* **Lesetext**:

An den würdigen Traditionen rund um das Begräbnis wird in Keisd, wie in vielen anderen Orten, trotz kleiner Gemeinde festgehalten. Noch immer sterben die Menschen, insofern sie keinen Unfall oder eine schwere Krankheit hatten, im Kreis der Familie zu Hause. Der Pfarrer wird gerufen, um das letzte Abendmahl vorzunehmen, das Waschen und Herrichten des Toten übernimmt die Familie.

* **Daten zur Auswertung**:
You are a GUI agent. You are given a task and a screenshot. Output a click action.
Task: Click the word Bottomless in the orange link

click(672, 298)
==
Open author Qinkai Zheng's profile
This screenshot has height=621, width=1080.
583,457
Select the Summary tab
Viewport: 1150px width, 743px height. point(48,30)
* * *
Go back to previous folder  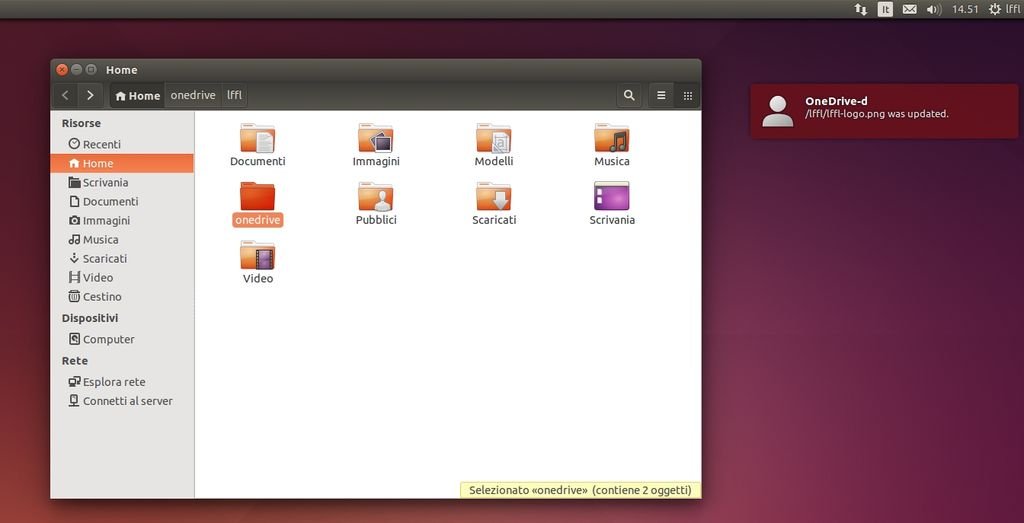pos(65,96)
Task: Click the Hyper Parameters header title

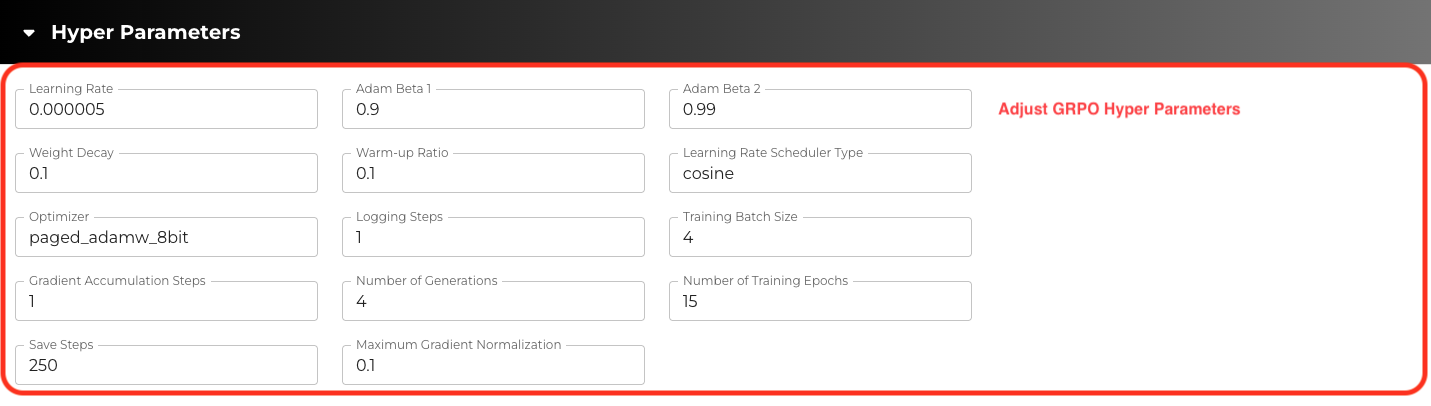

* **Aufgaben**:
1. Wer übernimmt laut dem Lesetext über die Begräbnistraditionen in Keisd das Waschen und Herrichten des Toten?
2. Führe den Lesetext über die Begräbnistraditionen in Keisd nach seinem letzten Satz fort.

* **Lösungen**:
1. Die Familie.

2.
In der Stube des Hauses findet die Totenwache statt, zu der Freunde und Nachbarn in den Abendstunden zusammenkommen. Am zweiten oder dritten Tag findet das Begräbnis statt. Immer vier Nachbarn heben das Grab aus, der Nachbarvater bestimmt die Männer aufgrund einer Liste, nach der alle Männer bis zu einem bestimmten Alter der Reihe nach gerufen werden. Zum Grabläuten versammeln sich die Nachbarn im Hof des Verstorbenen, die Männer auf der einen, die Frauen auf der anderen Seite, geordnet jeweils nach dem Alter. Der Nachbarvater oder ein Mann, dem "das Reden gegeben ist", bitten den Sarg heraus und stellen ihn im Hof auf die Totenbank. Die Abbitte wird mit traditionellem Wortlaut, der als "Gleichnung" früher jedem bekannt war, eingeleitet und dann auf den jeweiligen Fall hin etwas abgeändert. Heute wird der Text allerdings meist gekürzt.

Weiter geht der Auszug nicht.